Oh, and it should be Vitamin D3 not just D2.

I marvel at how you manage to keep up your work on TGB day after day. You not only keep up the work, but make the subject matter interesting and topical. From my POV, you certainly deserve some time off whether it be on the beach or in bed.

I couldn't agree more Ronni. Sleep is the rejuvenator for the human body, no matter what age you are. The fact that as elders, who are retired, can take them as we need them is not an indication of our age.

I have talked to many twenty-somethings that express envy that I am able to take a daily afternoon nap following my part-time work in a kitchen for a caterer.

They stay up way too long simply because they can but then realize that they are depleted the next day at work when they need that energy.

Excellent idea. I do the same thing except I take my extra sleep throughout the day in sporadic 15-minute increments.


I did the same thing yesterday and slept off and on all day! I do that sometime and feel better after reading your post and the comments.

Great idea if you can do it without feeling out of sorts the next day. For me, that's on top of feeling guilty--for no reason whatsoever except that I guess I'm still caught up in the habits of 50+ years in the work force that say "be productive". Unfortunately, if I stay in bed for too many hours (more than 10-12), I'm stiff and sore the next day, so I guess my body is saying "better get moving".

I don't get up at 5:00AM anymore, though--more like 8:30 or 9:00. I often read until 1:00AM and sometimes get up and play with the cats/answer email/write posts at 3:00 AM. I do enjoy the flexibility. The cats do, too.

The only difference with me is that I snooze in a comfy chair. Ho hum! I feel a yawn coming on....... it's probably going to be another rest day (thanks to being pummelled in the dentist's chair earlier in the week.) You are being sensible, Ronni, listening to your body is the right thing to do.

I frequently learn something new by reading this blog - that's one reason I read it. I wasn't aware so many people often take "sleep in days." I know quite a few nappers, but you and most of the comments here talk about nearly whole days in bed. The vitamin D suggestion sounds right, but I don't know. I've never been a sleeper and never gone back to bed unless really sick, which, thankfully, is very rare. The habits of others that are not our own seem rare and exotic. Hmmm.

I'm 59 and on Sat. or Sun. I have slept half the day because I was so fatigued, I couldn't bear it. I attribute it to being unable to cope well with the stress of my job. I have a full-time desk job that has tight deadlines; I work 9 to near 9 2-3 times a week and never leave before 6. I don't do anything stressful in the evenings. Yet on Sat. or Sun. I feel I just have to spend half the day in bed. This isn't every weekend. Maybe once a month. I feel guilty as hell. But that's the way it is. I'm lucky I don't have anyone harping at me to not lie in bed half the Saturday. I remember my mother, who never worked outside of the home, often took an afternoon nap. I never understood that, being the twit that I was in my youth. Now I get it. Though I have to say that Mon. through Friday while at the office I never need a nap.

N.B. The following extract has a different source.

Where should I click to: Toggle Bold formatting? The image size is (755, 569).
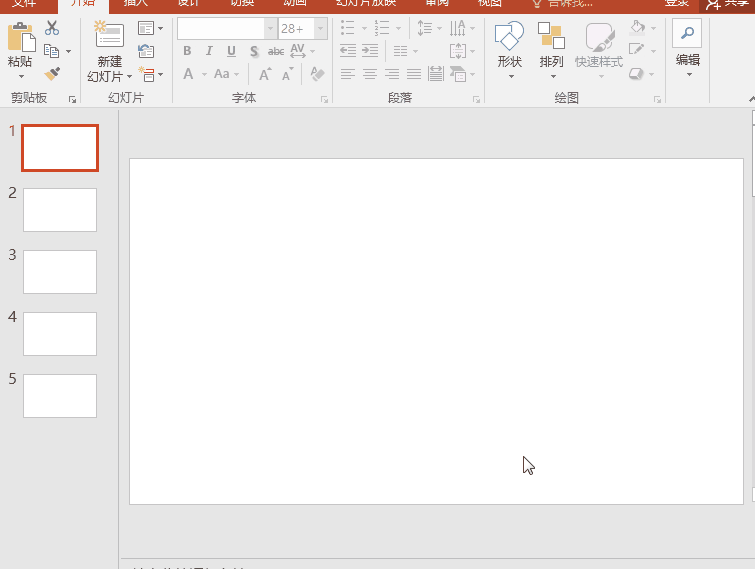(x=187, y=51)
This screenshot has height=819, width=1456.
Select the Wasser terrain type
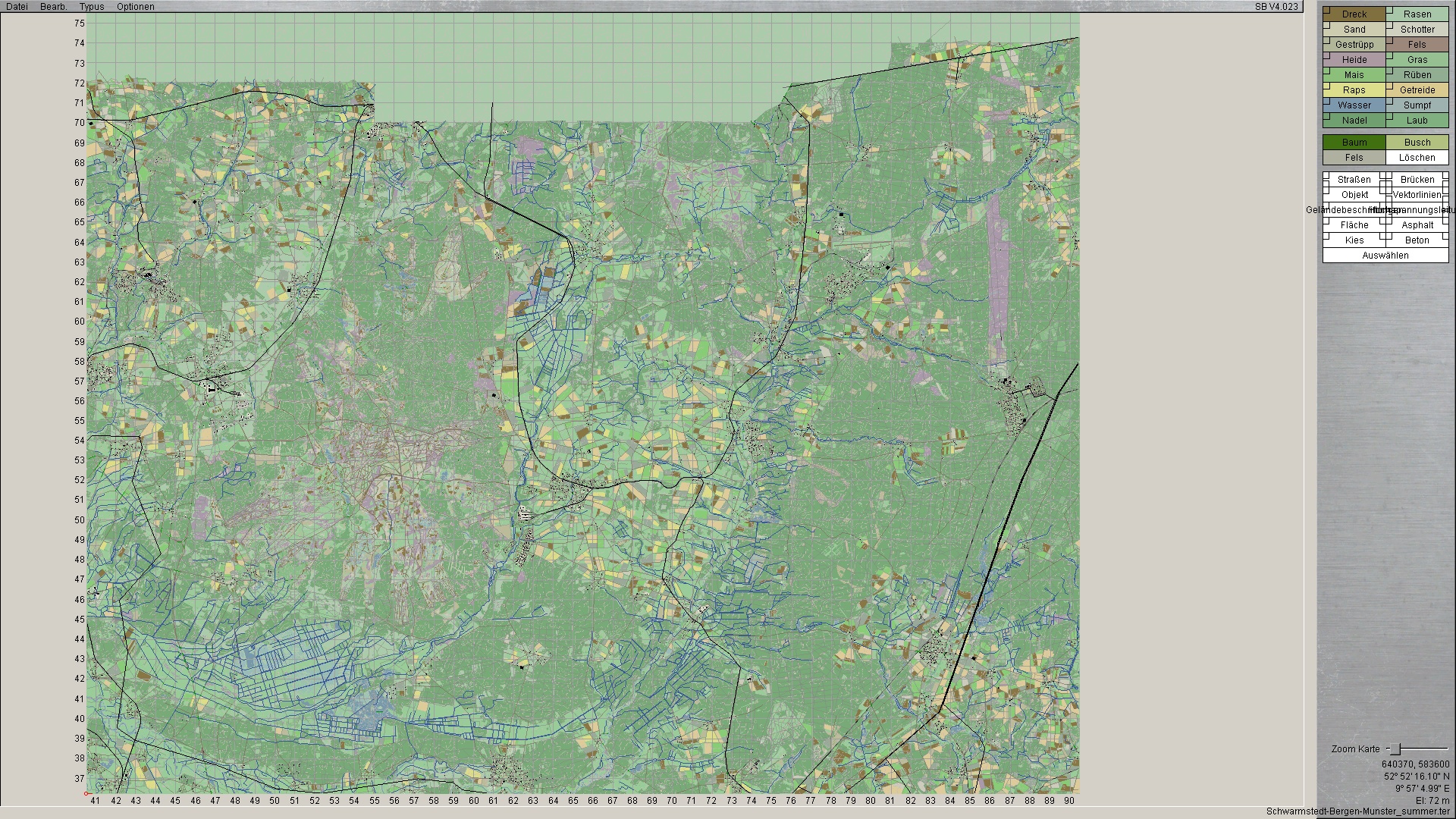point(1354,105)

I have been having periods of what I called "molts" for all of my adult life that would require me to go to bed for a day or two. After these days in bed I would be fine for months. It just seemed like part of who I was to me, until I was diagnosed with Lupus (SLE) in 1995. Fatigue might just be a sign of getting on, it might be just paying more attention but it also might be a medical condition that needs attention.